Después de una pausa durante la ronda inicial de restricciones de viaje relacionadas con la pandemia en marzo y abril, la migración a través de la frontera entre Irán y Turquía comenzó a aumentar de nuevo en mayo, según personas con las que TNH habló en Van. Los contrabandistas incluso anuncian sus servicios en Instagram, una señal de la relativa libertad con la que operan.

TNH se puso en contacto con un contrabandista iraní de habla turca a través de la plataforma de redes sociales. El contrabandista dijo que tenía su base en la ciudad occidental iraní de Urmia, a unos 40 kilómetros de la frontera turca, y dio su nombre como Haji Qudrat. En una videollamada, Haji Qudrat contaba dinero mientras hablaba. "Todo el mundo nos conoce", dijo. "No hay problemas con la policía". Giró el teléfono para mostrar una habitación llena de entre 20 y 30 personas. "Son todos afganos. Esta noche van todos a Van", añadió.

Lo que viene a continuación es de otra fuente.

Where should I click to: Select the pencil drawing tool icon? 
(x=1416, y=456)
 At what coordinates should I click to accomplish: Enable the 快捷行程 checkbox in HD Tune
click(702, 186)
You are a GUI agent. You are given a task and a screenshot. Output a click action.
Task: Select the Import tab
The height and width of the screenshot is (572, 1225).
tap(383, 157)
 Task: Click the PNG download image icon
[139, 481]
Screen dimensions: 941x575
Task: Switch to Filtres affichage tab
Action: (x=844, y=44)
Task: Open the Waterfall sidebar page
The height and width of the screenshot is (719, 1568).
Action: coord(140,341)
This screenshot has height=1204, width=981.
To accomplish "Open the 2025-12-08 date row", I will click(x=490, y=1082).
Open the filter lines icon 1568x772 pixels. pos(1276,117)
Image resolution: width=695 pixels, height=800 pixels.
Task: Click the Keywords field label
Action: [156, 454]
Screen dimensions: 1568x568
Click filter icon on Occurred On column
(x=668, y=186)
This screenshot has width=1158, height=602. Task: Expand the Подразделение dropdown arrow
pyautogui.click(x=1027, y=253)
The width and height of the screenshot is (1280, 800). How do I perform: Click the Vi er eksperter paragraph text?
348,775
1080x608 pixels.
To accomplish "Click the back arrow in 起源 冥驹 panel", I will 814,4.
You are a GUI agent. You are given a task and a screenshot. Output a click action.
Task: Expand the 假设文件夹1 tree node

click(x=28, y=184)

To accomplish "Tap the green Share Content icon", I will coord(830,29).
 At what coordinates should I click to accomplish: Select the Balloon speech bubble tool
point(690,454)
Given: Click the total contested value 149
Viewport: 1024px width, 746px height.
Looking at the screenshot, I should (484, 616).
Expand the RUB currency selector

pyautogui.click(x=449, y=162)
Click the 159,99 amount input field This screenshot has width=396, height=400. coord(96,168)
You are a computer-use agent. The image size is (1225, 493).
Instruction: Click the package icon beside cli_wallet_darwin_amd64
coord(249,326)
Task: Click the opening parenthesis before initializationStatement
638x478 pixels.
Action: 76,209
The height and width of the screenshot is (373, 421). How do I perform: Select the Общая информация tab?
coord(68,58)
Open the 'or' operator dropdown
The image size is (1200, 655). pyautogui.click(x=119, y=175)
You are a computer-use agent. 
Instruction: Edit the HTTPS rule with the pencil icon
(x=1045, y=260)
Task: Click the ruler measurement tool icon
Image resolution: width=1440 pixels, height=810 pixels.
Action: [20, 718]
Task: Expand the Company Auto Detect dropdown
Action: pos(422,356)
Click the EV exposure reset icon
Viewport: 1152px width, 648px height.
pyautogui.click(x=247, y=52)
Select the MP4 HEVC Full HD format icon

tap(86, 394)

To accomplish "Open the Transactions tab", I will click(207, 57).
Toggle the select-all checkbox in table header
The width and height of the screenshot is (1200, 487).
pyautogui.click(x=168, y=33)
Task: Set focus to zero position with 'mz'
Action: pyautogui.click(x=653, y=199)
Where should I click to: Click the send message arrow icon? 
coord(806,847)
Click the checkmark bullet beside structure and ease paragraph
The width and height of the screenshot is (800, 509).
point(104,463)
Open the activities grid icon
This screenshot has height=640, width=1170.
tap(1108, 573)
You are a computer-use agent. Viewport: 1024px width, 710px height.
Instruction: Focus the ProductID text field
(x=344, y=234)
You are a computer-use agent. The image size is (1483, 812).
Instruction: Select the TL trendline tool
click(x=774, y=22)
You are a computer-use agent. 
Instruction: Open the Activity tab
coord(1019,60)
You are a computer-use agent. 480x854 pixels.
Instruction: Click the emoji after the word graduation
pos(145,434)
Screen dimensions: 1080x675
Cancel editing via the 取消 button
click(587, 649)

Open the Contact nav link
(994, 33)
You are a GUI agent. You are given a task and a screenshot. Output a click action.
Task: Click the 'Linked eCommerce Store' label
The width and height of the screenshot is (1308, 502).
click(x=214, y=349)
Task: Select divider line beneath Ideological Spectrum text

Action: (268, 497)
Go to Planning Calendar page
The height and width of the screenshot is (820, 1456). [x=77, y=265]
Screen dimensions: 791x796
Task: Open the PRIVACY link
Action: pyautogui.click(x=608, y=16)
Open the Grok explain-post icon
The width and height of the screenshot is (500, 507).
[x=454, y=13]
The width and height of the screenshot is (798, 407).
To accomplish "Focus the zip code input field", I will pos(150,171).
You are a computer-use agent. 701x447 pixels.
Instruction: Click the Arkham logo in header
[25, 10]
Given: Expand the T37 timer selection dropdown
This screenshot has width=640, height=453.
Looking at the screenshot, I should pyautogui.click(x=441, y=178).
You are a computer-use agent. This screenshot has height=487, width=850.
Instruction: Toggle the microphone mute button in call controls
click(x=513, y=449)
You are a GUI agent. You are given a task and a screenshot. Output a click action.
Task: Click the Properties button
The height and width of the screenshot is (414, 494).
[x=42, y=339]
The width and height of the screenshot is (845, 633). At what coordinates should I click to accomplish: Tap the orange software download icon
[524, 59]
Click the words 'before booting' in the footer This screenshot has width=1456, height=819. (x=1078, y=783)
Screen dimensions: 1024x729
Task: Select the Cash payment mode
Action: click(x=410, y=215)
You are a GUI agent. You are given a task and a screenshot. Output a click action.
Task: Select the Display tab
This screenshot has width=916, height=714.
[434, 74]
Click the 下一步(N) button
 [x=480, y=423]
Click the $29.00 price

TNH pidió al Ministerio del Interior turco y a la gobernación de Van que comentaran las acusaciones de cooperación oficial con traficantes de personas y posibles sobornos, pero ninguno de los dos había respondido en el momento de la publicación.

Un cementerio en una colina

Aunque cruzar a Turquía desde Irán no parece demasiado problemático, la situación de los solicitantes de asilo en Van no es tan relajada.

La región es la segunda más pobre de las 81 provincias turcas; muchas de las personas que entran irregularmente quieren dirigirse al oeste, a las ciudades turcas, comparativamente más ricas, en busca de empleo informal, reunirse con familiares o intentar cruzar a Grecia y buscar protección en Europa, según un reciente informe del Centro de Migraciones Mixtas.

Según el sistema turco de protección internacional, los no europeos que huyen de la guerra o la persecución obtienen un permiso de residencia temporal y acceso a determinados servicios, como la atención médica. Pero también están registrados en una ciudad o pueblo concreto y deben presentarse en la oficina de inmigración una vez a la semana. Si quieren viajar fuera de la provincia donde están empadronadas, las personas con protección internacional tienen que solicitar primero permiso a las autoridades. Aunque se les conceda, deben regresar en un plazo de 30 días.

Desde el repunte de los cruces fronterizos en 2018, se ha vuelto más difícil para los afganos acceder a la protección internacional en Turquía, y las autoridades turcas han detenido y deportado ocasionalmente a un gran número de afganos -especialmente hombres solteros- sin permitirles solicitar protección en primer lugar.

Por ello, muchos prefieren evitar por completo el contacto con las autoridades turcas y recurren a contrabandistas para proseguir su viaje. En septiembre, los canales de noticias emitieron imágenes de un minibús que había sido detenido en la provincia. Tenía capacidad para 14 pasajeros, pero en su interior viajaban 65 personas que intentaban dirigirse al oeste.

Los autobuses que transportan a los solicitantes de asilo por las ventosas y montañosas carreteras de Van se estrellan con frecuencia, y cada primavera, cuando la nieve se derrite, los aldeanos encuentran los cadáveres de quienes intentaron atravesar el puerto de montaña en invierno. Sus cuerpos se entierran en un cementerio junto a las decenas de ahogados en el lago Van.

El cementerio está en una colina de Van, la ciudad, y está lleno de tumbas de solicitantes de asilo que murieron en algún punto del camino. Las tumbas están marcadas con losas, y la mayoría de las personas no están identificadas. En algunas se lee simplemente "afgano" o "pakistaní". En otras sólo figura la fecha de la muerte o del hallazgo del cadáver. El cementerio cuenta actualmente con unas 200 tumbas, pero tiene espacio para muchas más.